Ke Fang, Zhang Lingyun, Liu Zhaoyuan, Liu Jinlin, Yan Sha, Xu Zhenyao, Bai Jing, Zhu Huiyuan, Lou Fangzhou, Wang Hong, Shi Yufang, Jiang Yong, Su Bing, Wang Honglin
Shanghai Institute of Immunology, Institute of Medical Sciences, Institute of Health Sciences, Shanghai Institute for Biological Sciences, Chinese Academy of Sciences, Shanghai Jiao Tong University School of Medicine, Shanghai, China.
Stem Cells. 2014 Oct;32(10):2799-810. doi: 10.1002/stem.1763.
Mesenchymal stem cells (MSCs) have demonstrated promising therapeutic potential for a variety of diseases including autoimmune disorders. A fundamental requirement for MSC-mediated in vivo immunosuppression is their effective trafficking. However the mechanism underlying MSC trafficking remains elusive. Here we report that skin-derived MSCs (S-MSCs) secrete high levels of interleukin-6 (IL-6) in inflammatory conditions. Disruption of the il6 or its signaling transducer gp130 blocks voltage-gated calcium (Ca(2+) ) channels (VGCC) critically required for cell contraction involved in the sequential adhesion and de-adhesion events during S-MSC migration. Deletion of il6 gene leads to a severe defect in S-MSC's trafficking and immunosuppressive function in vivo. Thus, this unexpected requirement of autocrine IL-6 for activating Ca(2+) channels uncovers a previously unrecognized link between the IL-6 signaling and the VGCC and provides novel mechanistic insights for the trafficking and immunomodulatory activities of S-MSCs.

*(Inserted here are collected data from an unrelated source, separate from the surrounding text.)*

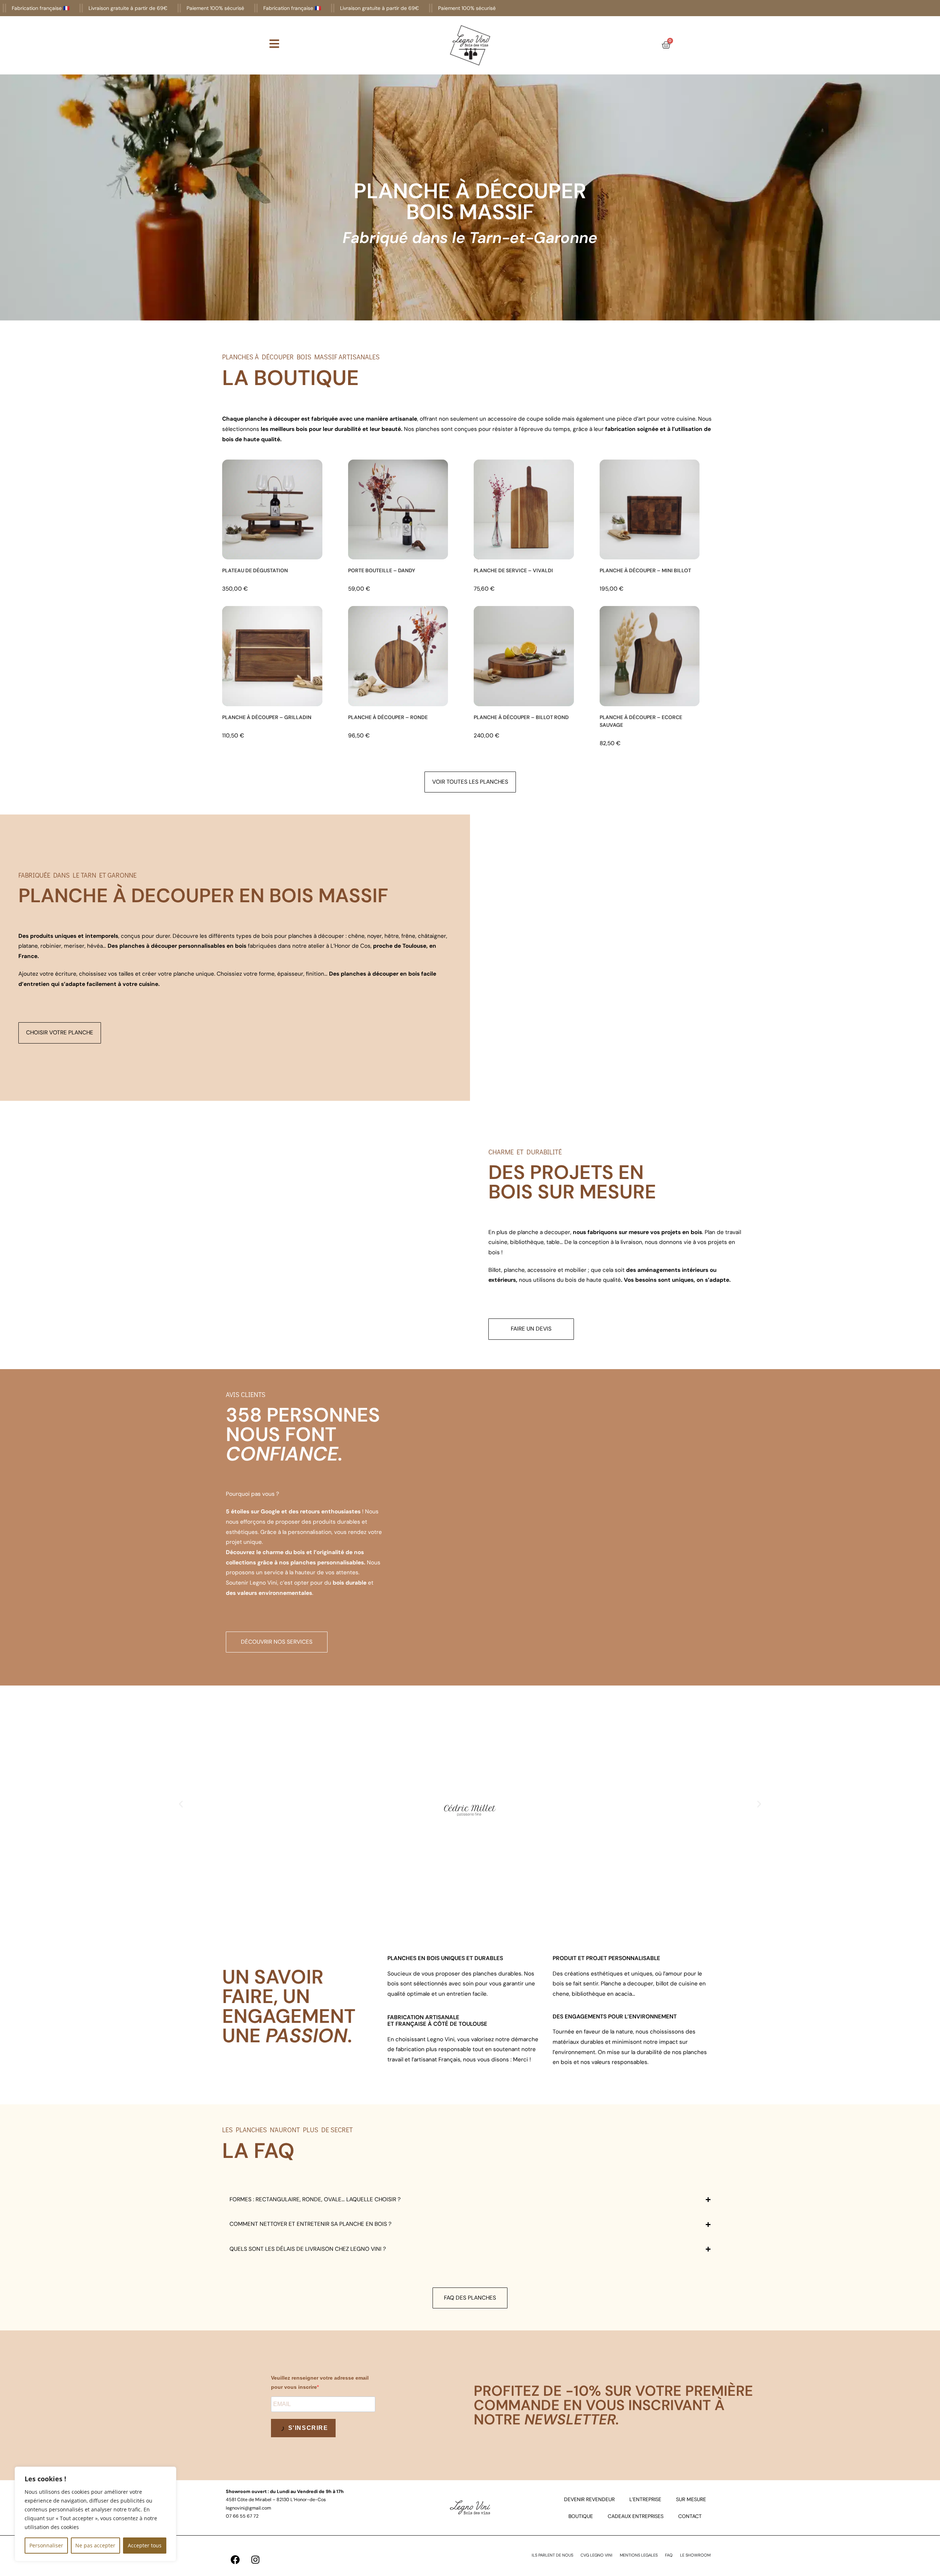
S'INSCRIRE (307, 2428)
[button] (180, 1804)
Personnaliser (46, 2545)
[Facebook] (235, 2559)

间充质干细胞(MSCs)已显示出对包括自身免疫性疾病在内的多种疾病具有有前景的治疗潜力。MSC介导的体内免疫抑制的一个基本要求是它们的有效运输。然而,MSC运输的潜在机制仍然难以捉摸。在这里,我们报告皮肤来源的间充质干细胞(S-MSCs)在炎症条件下分泌高水平的白细胞介素-6(IL-6)。Il6或其信号转导器gp130的破坏会阻断电压门控钙(Ca(2+))通道(VGCC),而VGCC是S-MSC迁移过程中顺序粘附和去粘附事件中细胞收缩所必需的。Il6基因的缺失导致S-MSC在体内运输和免疫抑制功能的严重缺陷。因此,自分泌IL-6对激活Ca(2+)通道的这种意外需求揭示了IL-6信号与VGCC之间以前未被认识的联系,并为S-MSCs的运输和免疫调节活性提供了新的机制见解。